Chaque année, le 31 août est marqué par la Journée internationale de sensibilisation aux surdoses, une occasion de rappeler que les décès liés aux surdoses constituent un important problème de santé publique dans de nombreux pays et que la prévention, l’information et une prise en charge rapide peuvent sauver des vies.
Cette journée vise également à combattre la stigmatisation qui touche les personnes confrontées à une dépendance ou à une consommation problématique de substances. Derrière chaque décès ou chaque urgence médicale, il y a une personne, une famille et un entourage souvent confrontés à la douleur, à l’incompréhension et parfois au silence.
Une surdose survient lorsqu’une personne absorbe une quantité de substance que son organisme ne peut pas supporter. Elle peut concerner différentes substances et entraîner une urgence médicale grave. Les risques peuvent varier selon la substance consommée, la quantité, l’état de santé de la personne ou encore les associations entre plusieurs produits.

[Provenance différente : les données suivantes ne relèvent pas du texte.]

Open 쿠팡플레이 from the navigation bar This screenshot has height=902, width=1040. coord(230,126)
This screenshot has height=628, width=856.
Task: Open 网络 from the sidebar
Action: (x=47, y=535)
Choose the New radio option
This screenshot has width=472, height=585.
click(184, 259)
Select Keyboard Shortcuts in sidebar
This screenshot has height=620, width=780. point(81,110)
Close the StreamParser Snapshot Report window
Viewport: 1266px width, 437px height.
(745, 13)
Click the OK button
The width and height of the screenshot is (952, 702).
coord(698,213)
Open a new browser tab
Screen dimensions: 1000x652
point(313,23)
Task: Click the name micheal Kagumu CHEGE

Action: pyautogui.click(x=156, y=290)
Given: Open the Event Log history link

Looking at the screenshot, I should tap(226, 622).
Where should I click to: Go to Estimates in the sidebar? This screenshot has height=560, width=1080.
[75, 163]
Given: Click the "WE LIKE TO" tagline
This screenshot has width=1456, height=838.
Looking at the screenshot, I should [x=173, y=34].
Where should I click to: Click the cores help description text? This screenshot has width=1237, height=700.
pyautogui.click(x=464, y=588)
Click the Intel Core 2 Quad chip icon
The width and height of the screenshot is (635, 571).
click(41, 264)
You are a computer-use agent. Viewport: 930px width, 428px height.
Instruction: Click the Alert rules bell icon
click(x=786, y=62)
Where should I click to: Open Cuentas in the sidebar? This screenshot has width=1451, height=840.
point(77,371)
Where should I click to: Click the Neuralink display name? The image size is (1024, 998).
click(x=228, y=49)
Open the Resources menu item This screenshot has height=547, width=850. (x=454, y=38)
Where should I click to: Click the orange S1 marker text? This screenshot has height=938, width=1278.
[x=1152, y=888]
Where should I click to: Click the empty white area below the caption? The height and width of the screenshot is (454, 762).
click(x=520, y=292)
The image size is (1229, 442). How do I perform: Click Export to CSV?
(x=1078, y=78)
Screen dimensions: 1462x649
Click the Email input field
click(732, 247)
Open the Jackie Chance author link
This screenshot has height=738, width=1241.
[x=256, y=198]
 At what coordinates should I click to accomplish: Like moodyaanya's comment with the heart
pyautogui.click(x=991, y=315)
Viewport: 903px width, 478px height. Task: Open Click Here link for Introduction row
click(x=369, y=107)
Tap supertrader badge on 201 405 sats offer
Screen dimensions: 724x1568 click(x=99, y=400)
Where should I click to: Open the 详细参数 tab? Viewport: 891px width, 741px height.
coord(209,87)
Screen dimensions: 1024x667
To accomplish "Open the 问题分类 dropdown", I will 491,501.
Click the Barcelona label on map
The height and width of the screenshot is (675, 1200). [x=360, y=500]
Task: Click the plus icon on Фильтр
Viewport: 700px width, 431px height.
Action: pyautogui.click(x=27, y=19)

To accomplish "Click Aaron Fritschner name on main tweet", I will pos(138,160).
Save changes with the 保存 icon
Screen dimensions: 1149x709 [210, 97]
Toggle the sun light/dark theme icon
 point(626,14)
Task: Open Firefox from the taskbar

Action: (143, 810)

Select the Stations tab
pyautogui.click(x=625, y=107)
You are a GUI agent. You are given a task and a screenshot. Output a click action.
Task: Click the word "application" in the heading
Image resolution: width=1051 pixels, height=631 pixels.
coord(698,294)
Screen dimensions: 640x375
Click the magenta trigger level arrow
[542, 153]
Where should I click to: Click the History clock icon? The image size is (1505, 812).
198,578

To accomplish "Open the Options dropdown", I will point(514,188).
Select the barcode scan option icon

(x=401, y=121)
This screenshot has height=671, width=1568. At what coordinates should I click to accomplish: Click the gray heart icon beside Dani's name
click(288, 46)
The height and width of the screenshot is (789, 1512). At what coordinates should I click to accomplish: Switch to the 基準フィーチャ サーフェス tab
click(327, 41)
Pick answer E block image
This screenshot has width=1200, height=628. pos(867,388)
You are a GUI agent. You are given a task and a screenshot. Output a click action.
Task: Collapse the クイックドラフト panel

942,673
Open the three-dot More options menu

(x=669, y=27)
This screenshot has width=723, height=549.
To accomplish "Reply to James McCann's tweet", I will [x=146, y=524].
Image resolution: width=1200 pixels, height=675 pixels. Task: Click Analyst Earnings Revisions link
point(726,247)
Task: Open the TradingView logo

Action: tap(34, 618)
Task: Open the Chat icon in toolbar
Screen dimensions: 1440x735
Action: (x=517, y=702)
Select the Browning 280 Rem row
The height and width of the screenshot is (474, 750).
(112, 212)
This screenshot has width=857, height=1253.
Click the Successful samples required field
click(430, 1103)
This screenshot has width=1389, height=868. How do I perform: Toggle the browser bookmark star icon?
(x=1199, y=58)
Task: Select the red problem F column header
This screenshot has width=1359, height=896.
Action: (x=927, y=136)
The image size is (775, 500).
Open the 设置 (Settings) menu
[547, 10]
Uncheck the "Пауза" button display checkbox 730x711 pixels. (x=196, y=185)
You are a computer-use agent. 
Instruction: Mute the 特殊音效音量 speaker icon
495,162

La sensibilisation reste donc un outil essentiel. Mieux informer les populations sur les dangers liés à la consommation de substances, favoriser la prévention auprès des jeunes et faciliter l’accès à une prise en charge médicale et psychologique constituent des axes majeurs de lutte contre les conséquences des dépendances.
La Journée internationale de sensibilisation aux surdoses rappelle aussi l’importance d’une réaction rapide face à toute situation suspecte. En cas d’urgence médicale, il est indispensable d’alerter immédiatement les services de secours et de ne pas laisser une personne présentant des signes inquiétants sans assistance.
Au-delà de la commémoration, le 31 août porte un message de prévention et de solidarité. La lutte contre les surdoses ne repose pas uniquement sur les services de santé et les institutions : elle passe également par l’éducation, l’écoute, l’accompagnement des familles et la réduction de la stigmatisation.
Cette journée internationale est ainsi un appel à renforcer la prévention et à rappeler une réalité essentielle : les dépendances et les surdoses doivent être abordées comme des enjeux de santé publique, avec davantage d’information, de soutien et d’accès aux soins, afin de protéger les vies et accompagner les personnes qui en ont besoin.